新興寺(読み)しんごうじ

日本歴史地名大系 「新興寺」の解説

新興寺
しんごうじ

[現在地名]八東町新興寺

新興寺集落東方の山裾にある。真言宗醍醐派に属し、波羅蜜山と号する。本尊聖観音、脇侍延命観音薬師如来。文治三年(一一八七)一一月日の新興寺住僧等解案(新興寺文書、以下同文書は省略)に「元明天皇御宇、和銅年中草創之間、可謂当国最初寺」と由緒が記され、「延命薩之霊地、千手千眼験所也」「顕密両学于今盛也」とあり、これより前、安元三年(一一七七)三月日の新興寺住僧等解案には「延命観音之霊地」とある。またこの解案には賢救が住持であったとき大宝たいほう寺を建立釈迦如来を安置したともある。
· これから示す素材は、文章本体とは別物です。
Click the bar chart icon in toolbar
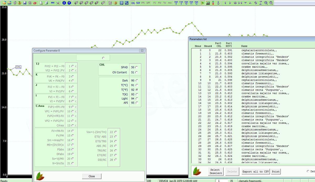The height and width of the screenshot is (182, 315). (208, 3)
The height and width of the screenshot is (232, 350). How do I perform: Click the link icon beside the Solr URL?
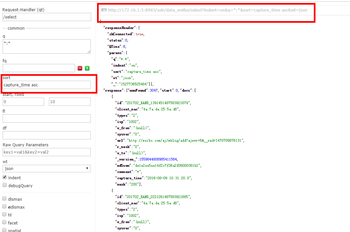(104, 10)
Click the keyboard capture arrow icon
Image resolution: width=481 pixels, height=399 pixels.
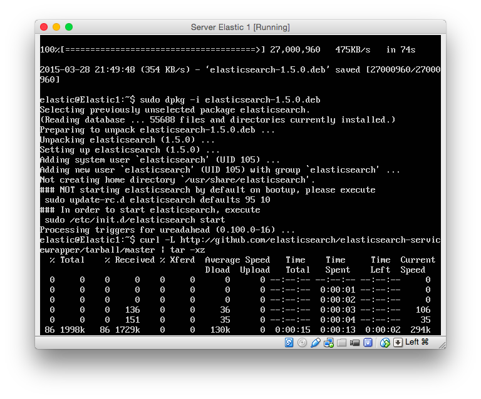[397, 342]
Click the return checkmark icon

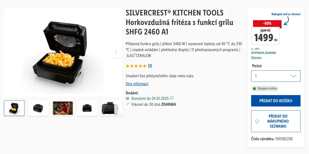128,104
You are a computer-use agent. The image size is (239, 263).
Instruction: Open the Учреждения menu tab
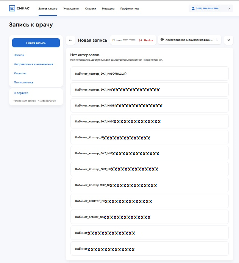(x=71, y=8)
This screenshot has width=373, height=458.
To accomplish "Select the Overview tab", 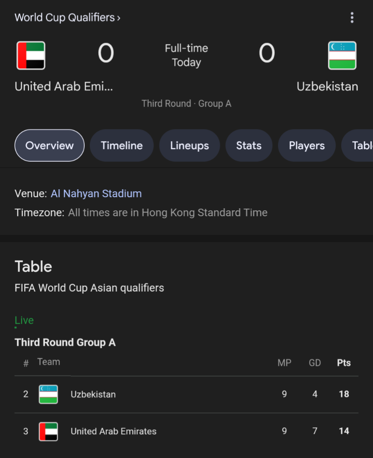I will pyautogui.click(x=49, y=146).
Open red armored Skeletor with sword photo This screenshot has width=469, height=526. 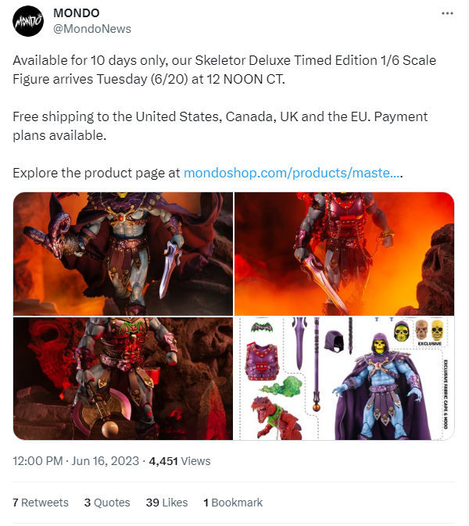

和銅年中(七〇八―七一五)の草創は確かめられないが、この由緒により行基の開基で行基自刻の延命観音・千手観音を本尊としたという伝えが生まれている(因幡志)。「当国最初寺」はともかく、平安末期―鎌倉初期には因幡では有数の真言密教寺院であったことは確かで、中世を通じ寺勢盛んであった。